A similar sort of confidence was seen during the American real estate bubble of the 2000s.
 In a survey of home buyers carried out in Los Angeles in 2005, the prevailing belief was that prices will keep growing at the rate of 22% every year over the next 10 years. This meant that a house which cost a million dollars in 2005 would cost around $7.3million by 2015. Such was the belief in the bubble.
India is no different on this count. A recent survey carried out by industry lobby Assocham found that “over 85 per cent of urban working class prefer to invest in real estate saying it is likely to fetch them guaranteed and higher returns.” 

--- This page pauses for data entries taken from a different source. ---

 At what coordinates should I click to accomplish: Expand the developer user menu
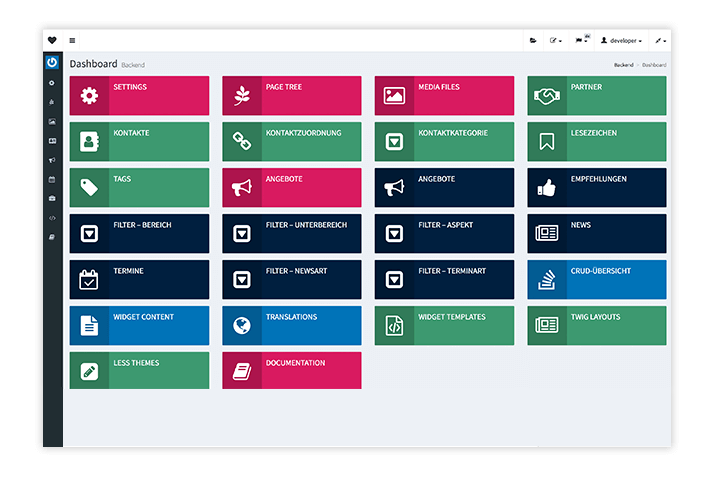pos(620,41)
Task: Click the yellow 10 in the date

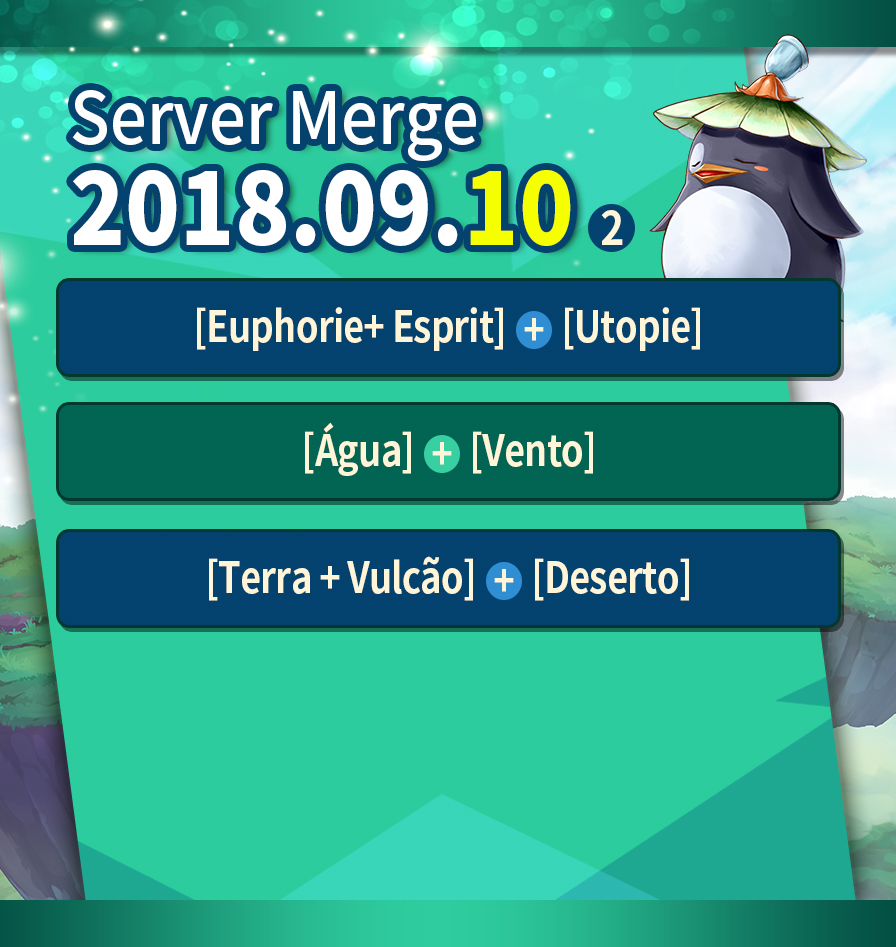Action: (x=520, y=209)
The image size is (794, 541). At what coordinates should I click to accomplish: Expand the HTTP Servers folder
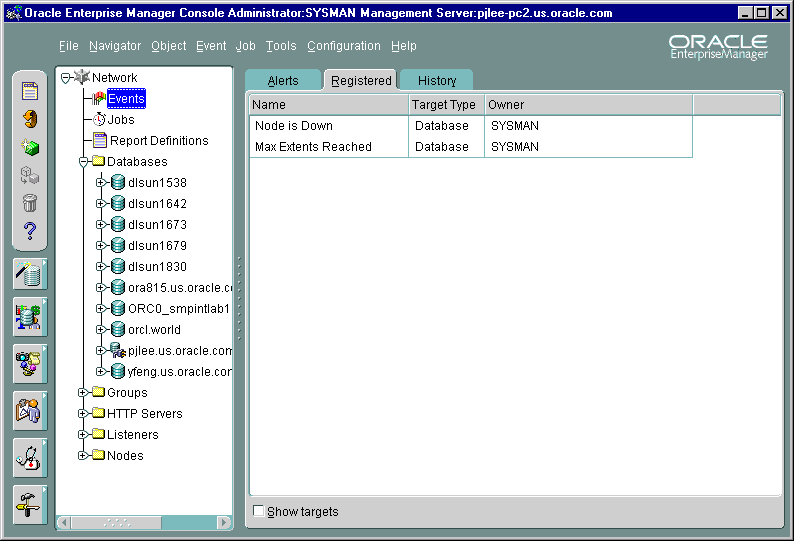pyautogui.click(x=84, y=414)
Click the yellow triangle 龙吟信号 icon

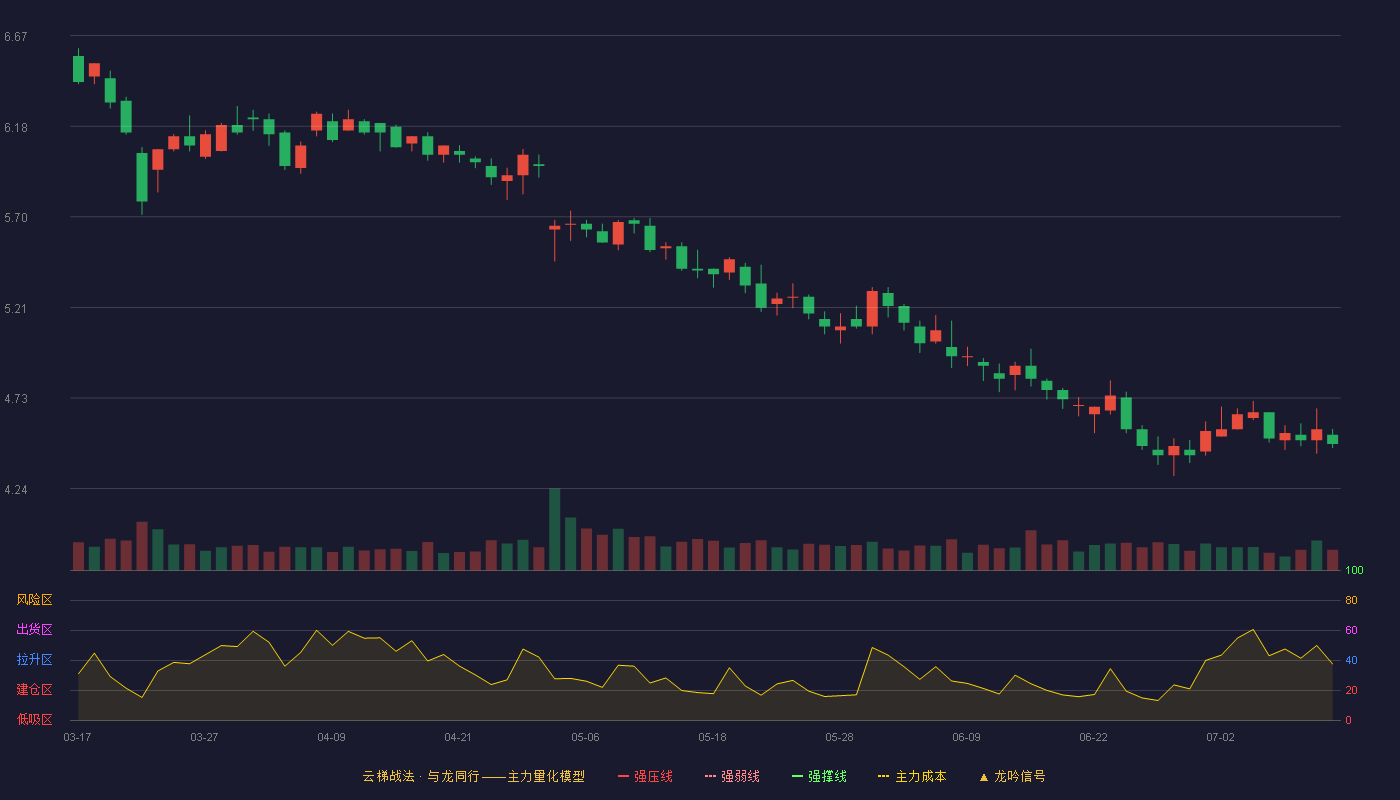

This is clearly an impact of real estate prices having gone up over the last decade at a very fast rate. The confidence that real estate will continue to give high guaranteed returns comes with the belief in the myth that because population is going up, and there is only so much of land going around, real estate prices will continue to go up.
But this logic doesn’t really hold. When it comes to density of population, India is ranked 33
rd among all the countries in the world with an average of 382 people per square kilometre. Japan is ranked 38th with 337 people living per square kilometre. So as far as scarcity of land is concerned, India and Japan are more or less similarly placed. And if real estate prices could fall in Japan, even with the so called scarcity of land, they can in India as well.
Economist Ajay Shah in a recent piece in The Economic Times did some good number crunching to bust what he called the large population-shortage of land argument. As he wrote “A little arithmetic shows this is not the case. If you place 1.2 billion people in four-person homes of 1000 square feet each, and two workers of the family into office/factory space of 400 square feet, this requires roughly 1% of India’s land area assuming an FSI(floor space index) of 1. There is absolutely no shortage of land to house the great Indian population.”
The interesting thing is that large population-shortage of land is a story that real estate investors need to tell themselves. Even
 speculators need a story to justify why they are buying what they are buying.
Real estate prices have now reached astonishingly high levels. As a recent report brought out real estate consultancy firm Knight Frank points out, 29% of the homes under construction in Mumbai are priced over Rs 1 crore. In Delhi the number is at 11%. Such higher prices has led to a drop in home purchases and increasing inventory. “The inventory level has almost doubled in the last three years. In the National Capital Region, the inventory level reached 31 months at the end of March 2013 against 15 months at the end of March 2010, while in the Mumbai Metropolitan Region the inventory level has jumped from 17 months to 40 months. In Hyderabad, it reached 49 months in March 2013 as compared to 23 months in March 2010, according to data by real estate research firm Liases Foras. Inventory denotes the number of months required to clear the stock at the existing absorption rate. An efficient market maintains an inventory of eight to ten months,” a news report in the Business Standard points out.
The point is all bubble market stories work till a certain point of time. But when prices get too high common sense starts to gradually come back. In a stock market bubble when the common sense comes back the correction is instant and fast, because the market is very liquid. The same is not true about real estate, because one cannot sell a home as fast as one can sell stocks.
Real estate companies in India haven’t started cutting prices in a direct manner as yet. But there are loads of schemes and discounts on offer for anyone who is still willing to buy. As the Business Standard news report quoted earlier points out “As many as 500 projects across India are offering some scheme or the other, in a bid to push sales in an otherwise slow market. According to 
Magicbricks.com, an online property portal, Mumbai has the maximum number of projects with schemes/discounts at around 88, followed by Delhi with 56 and Chennai and Pune with 33 each. Kolkata has 30 such offers, while Hyderabad has 18 and Bangalore has 16. On a pan India level, Magicbricks has about 274 projects with discounts offer.”
Of course the big question is when will the real price cuts start? They will have to happen, sooner rather than later.
The article originally appeared on www.firstpost.com on July 2, 2013

(Vivek Kaul is a writer. He tweets @kaul_vivek)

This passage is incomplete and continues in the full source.